Chief Information Officers (CIOs) gather to discuss job automation at the latest CIOMajlis

Jun 20, 2018

CIOMajlis hosted its first roundtable after Ramadan on Wednesday, 27th of June. This month’s discussion, led by prominent global management consulting firm, McKinsey and Company, highlighted job automation in the Middle East.

Conducted every month, CIOMajlis is a Smartworld initiative that gathers Chief Information Officers from around the UAE and invites them to discuss current technology-related trends and issues in a frank and forthright manner.

With the UAE rapidly accelerating towards a smarter future, job automation has been a topic of great debate. The UAE is currently one of the top five countries in the Middle East with the highest technical automation potential. Neighboring countries in the GCC, like in Bahrain and Kuwait, exhibit a similar affinity for artificial intelligence and automation, with the projected adoption of automation by 2030 being higher than the projected global average of 32 percent.

With over 20 million professionals in the Middle East, 40 to 45 percent can potentially be automated given the presently available digital tools and resources. McKinsey and Company projects this figure to reach 55 to 60 percent by 2030.

Upon analyzing the most popular industries in the UAE, the firm discovered that manufacturing, transportation, and retail are most likely to be automated in the near future. Individuals with a low-to-medium level of education stand at the greatest risk of being adversely impacted by this change. McKinsey has summed this population up into a figure – 57 percent being the individuals with a high school education or less suspected to be negatively impacted by job automation. This figure drops by half to 22 percent, for employees with a bachelor’s or higher degree of education.
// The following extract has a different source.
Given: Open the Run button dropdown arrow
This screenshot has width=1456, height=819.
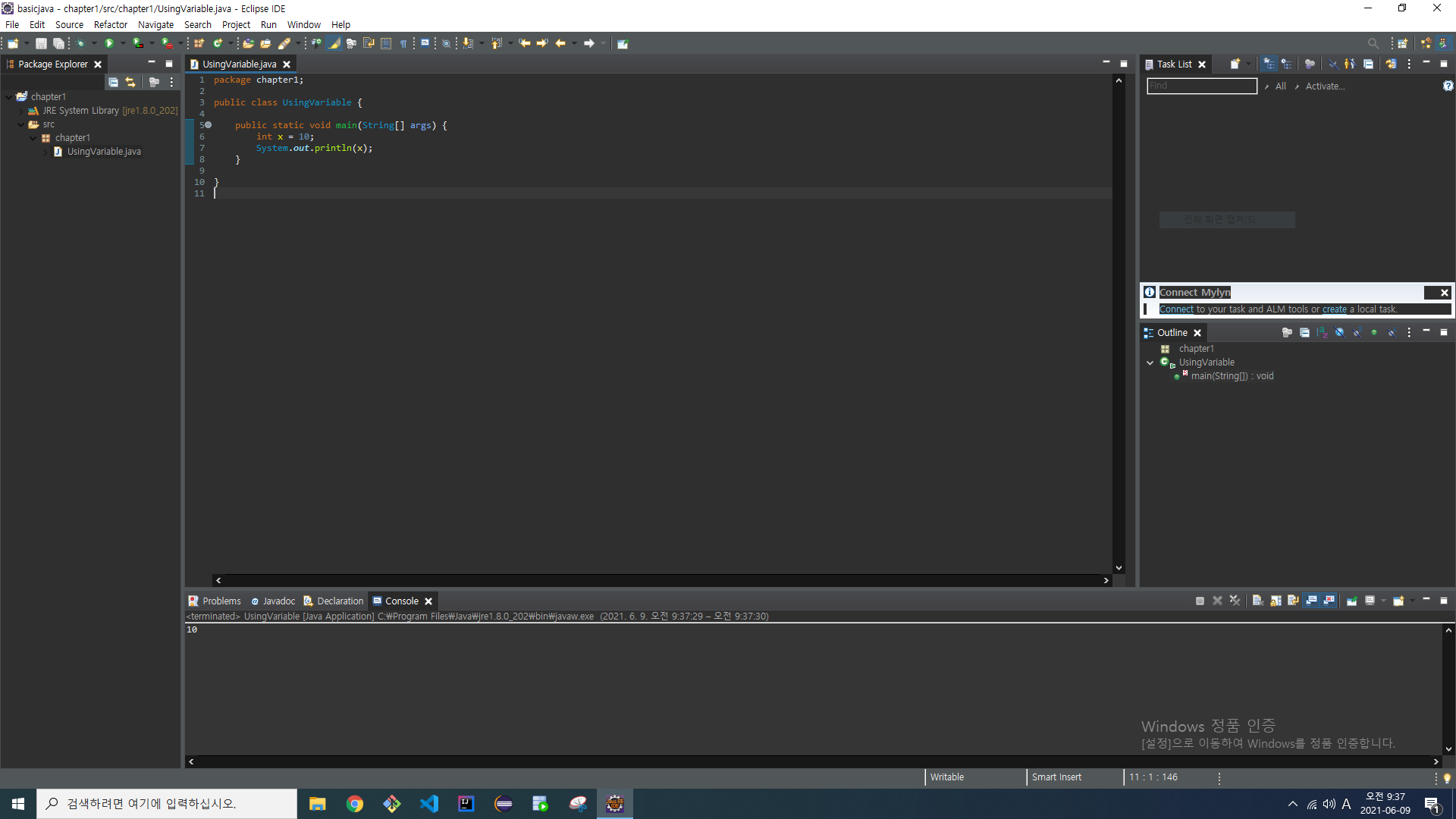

Other individuals predicted to be displaced by job automation in the Middle East are expat works, specifically in the administration, government, manufacturing, and construction industries. Given the technological nature of job automation, expats in more human-centric professions arts, entertainment, recreation, healthcare, and education will experience a slower and indirect wave of displacement.

While an increase in unemployment is always a concern associated with job automation, this technological leap is predicted to positively contribute to the evolving gig economy, create a host of tech-augmented jobs, and introduce a shift from basic skills to those that require higher cognition. Governments and economic leaders will also have to face the unique task of aiding the economy’s growth by combining the strengths of human capital and artificial intelligence.

“In all six Middle Eastern countries examined, 366.6 billion USD in wage income and 20.8 million full-time employees are associated with activities that are already automatable today”, a report by McKinsey and Company estimates.

When left to open debate, the CIOs presented polar opinions ranging from an increased risk of cyber-attacks and digital corruption to a more optimistic view of a four day work week becoming the new reality, with the help of automated assistance.

A McKinsey and Company representative stressed the importance of business agility. Job automation is one of the first steps involved in the digital transformations of companies around the world. In order to modernize themselves and keep up with the likes of Germany and China, a proactive approach to automation is crucial.